◆ Work item
Quote the newsletter excerpt below word for word, starting with "To be sure, 38" and going on through "by Emma Hinchliffe.".
━━━ Text excerpt
Experts have attributed the slow but steady progress on this front, in part, to company boards becoming more diverse, which is itself a product of institutional investors demanding new blood in boardrooms. Christy Glass, a professor at Utah State University, told me last year that her research with co-author Alison Cook “has shown that when boards are well-integrated with women, women are much more likely to be appointed CEOs.” The push for board diversity, she said, “may be paying off in terms of women appointed as CEOs.”
To be sure, 38 female CEOs is still a minuscule share of Fortune 500 leadership overall and there is little racial diversity among the women that make up the too-elite club. But the trend, at least in terms of gender diversity, remains headed in the right direction.
Rendle, for her part, will replace Clorox’s CEO of nearly six years, Benno Dorer. As my colleague Phil Wahba reports, she was named president in May, a move that telegraphed the 42-year-old’s ascent to the top job. What’s more, Rendle’s promotion does not seem to be an instance of the so-called glass cliff, as has been the case with other recent appointments. Her new role was announced on Monday as Clorox reported better-than-expected quarterly results.
Claire Zillman
claire.zillman@fortune.com
@clairezillman
Today’s Broadsheet was curated by Emma Hinchliffe.
ALSO IN THE HEADLINES
- The everywoman of Congress. When Rep. Katie Porter logged on for this Elle interview in April, she needed to vent. "I didn’t get elected because I’m rich and able to self-fund. I haven’t been in office for 20 years. ... I just want to scream at people like, ‘My life does not look like yours!'" she says of her Congressional colleagues. Read the profile of Congress's "superhero" and "everywoman" here: Elle
- Calling for change. Esther Salas, the federal judge whose son was killed by a gunman with a history of misogynist and anti-feminist rhetoric, spoke out for the first time about the tragedy. She's calling for better measures to keep judges' personal information private. Guardian
- First women. Three Chicago women—one a restaurant owner dissatisfied with her lending options, one an attorney, and one a career finance executive—together are launching First Women's Bank. They recruited Marianne Markowitz, a former head of the U.S. Small Business Administration, as CEO of the bank founded to serve women-owned businesses. Chicago Tribune
MOVERS AND SHAKERS: The Personal Care Products Council named Keech Combe Shetty, executive chair of Combe Incorporated, as chair of its own board of directors. Quicken Loans' Nicole Booth joins Notarize as EVP of public affairs. Pantheon hired former SAP Concur CMO Christy Marble in the same role. Principal Financial Group hired Decooda's Jennifer Oyler as head of customer experience.
IN CASE YOU MISSED IT
- Anonymous allegation. In the U.K., an unnamed Tory member of Parliament has been arrested, suspected of raping a parliamentary aide. The Conservative Party faces pressure to suspend the MP from Parliament, but has not yet done so. The Times
- Drinking responsibly. Ann Mukherjee took over as CEO of Pernod Ricard, the company behind liquor brands Absolut, Malibu, and Jameson, in December. Soon, she was navigating a pandemic that closed bars across the nation. In this interview, she talks about realizing she was pushing employees too hard during an extraordinarily difficult time—and agrees that some bars reopened too soon without protection measures in place. Wall Street Journal
- Out of this world. Astronaut Bob Behnken returned to Earth on Sunday from SpaceX's launch, the first successful orbit by a private company. Now, astronaut Megan McArthur will join her husband Behnken in the SpaceX pipeline, piloting the company's Crew Dragon spaceship next spring. Houston Chronicle
ON MY RADAR
COVID-19 is causing a backslide in workplace gender equality. Here’s how to stop it Fortune
The newsroom where politics is not about men The Cut
Betsy Ancker-Johnson broke a glass ceiling as a GM vice president Wall Street Journal
PARTING WORDS
"This is not just a battle wound. This is something that has changed my life forever."
━━━━━━
━━━ Listed entries
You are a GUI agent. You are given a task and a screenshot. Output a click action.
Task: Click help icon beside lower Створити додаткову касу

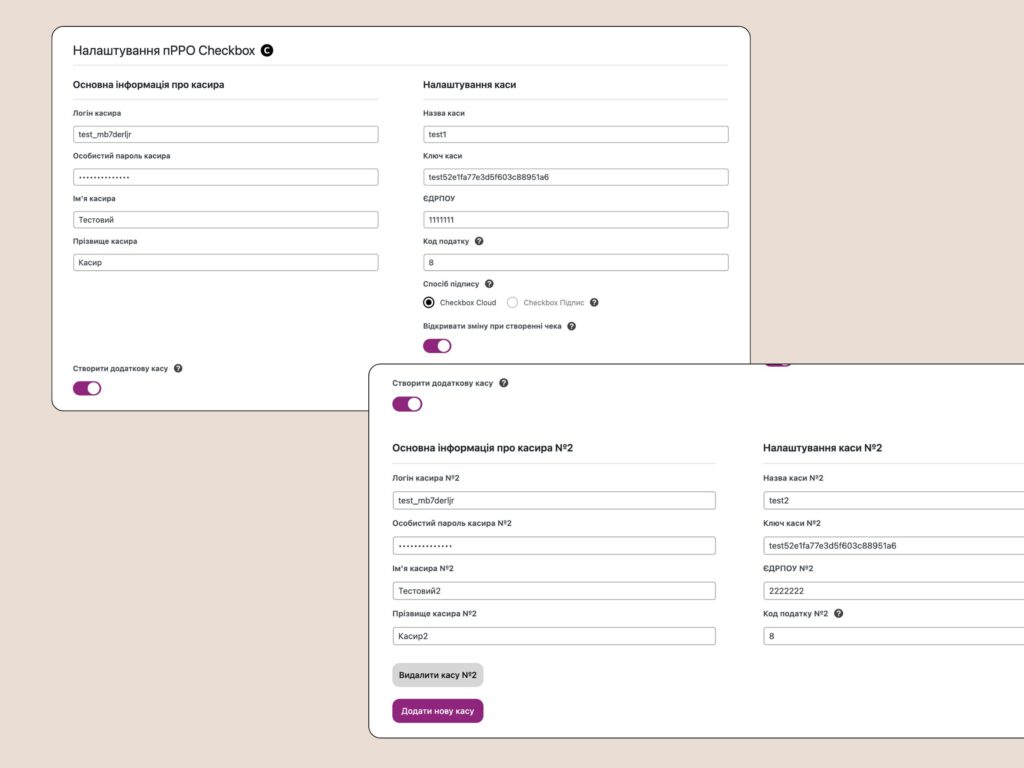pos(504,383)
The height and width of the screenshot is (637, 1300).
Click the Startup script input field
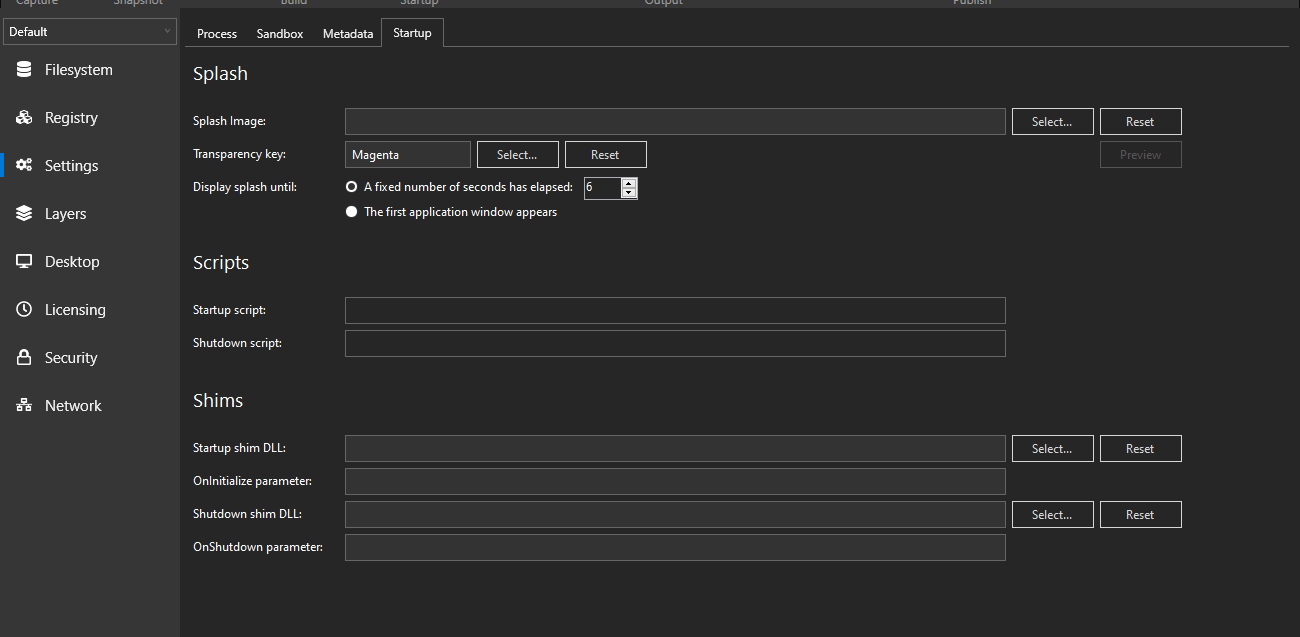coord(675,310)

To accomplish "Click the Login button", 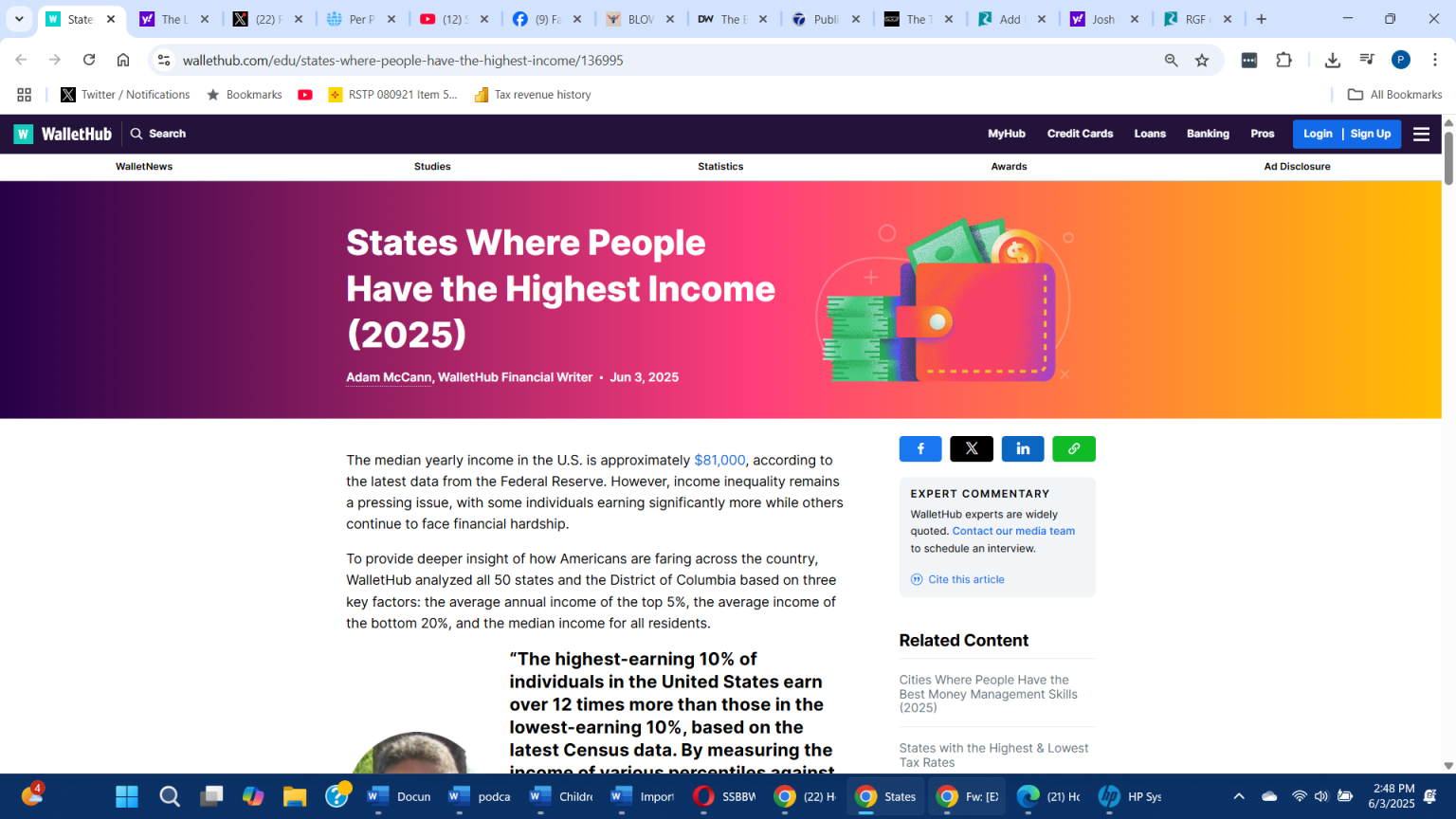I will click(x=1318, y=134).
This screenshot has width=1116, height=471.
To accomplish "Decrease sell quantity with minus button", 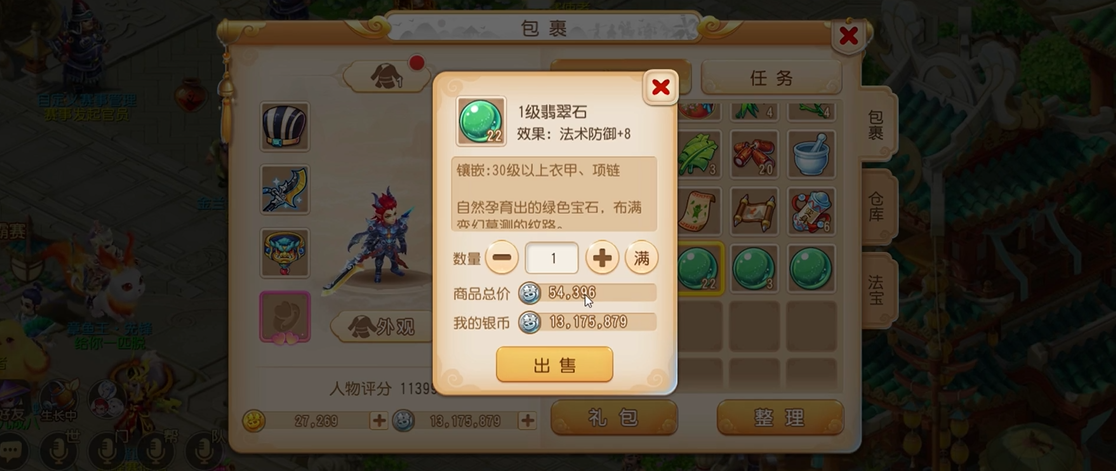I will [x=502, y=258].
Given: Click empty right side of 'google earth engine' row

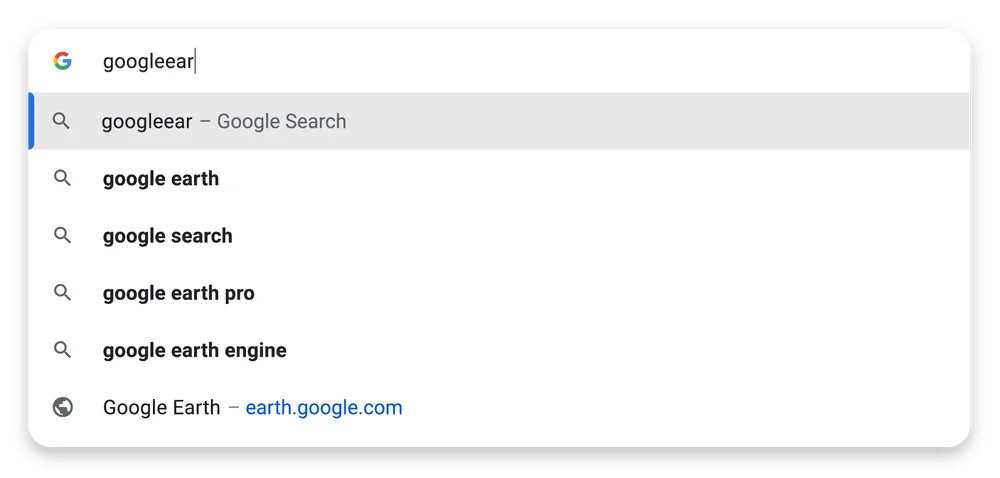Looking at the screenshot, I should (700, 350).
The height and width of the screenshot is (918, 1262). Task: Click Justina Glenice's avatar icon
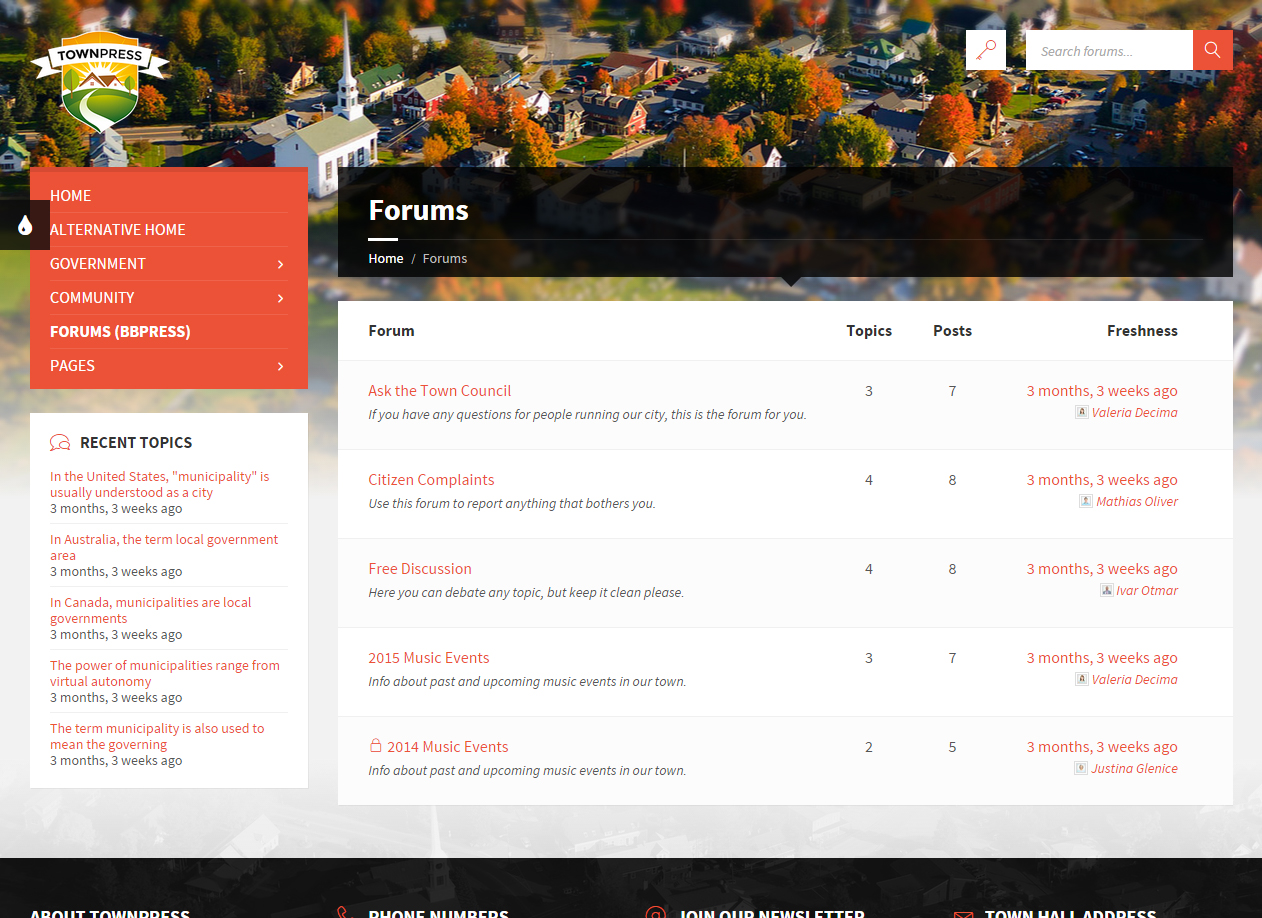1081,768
━━━━━━
◆ Task response
To be sure, 38 female CEOs is still a minuscule share of Fortune 500 leadership overall and there is little racial diversity among the women that make up the too-elite club. But the trend, at least in terms of gender diversity, remains headed in the right direction.
Rendle, for her part, will replace Clorox’s CEO of nearly six years, Benno Dorer. As my colleague Phil Wahba reports, she was named president in May, a move that telegraphed the 42-year-old’s ascent to the top job. What’s more, Rendle’s promotion does not seem to be an instance of the so-called glass cliff, as has been the case with other recent appointments. Her new role was announced on Monday as Clorox reported better-than-expected quarterly results.
Claire Zillman
claire.zillman@fortune.com
@clairezillman
Today’s Broadsheet was curated by Emma Hinchliffe.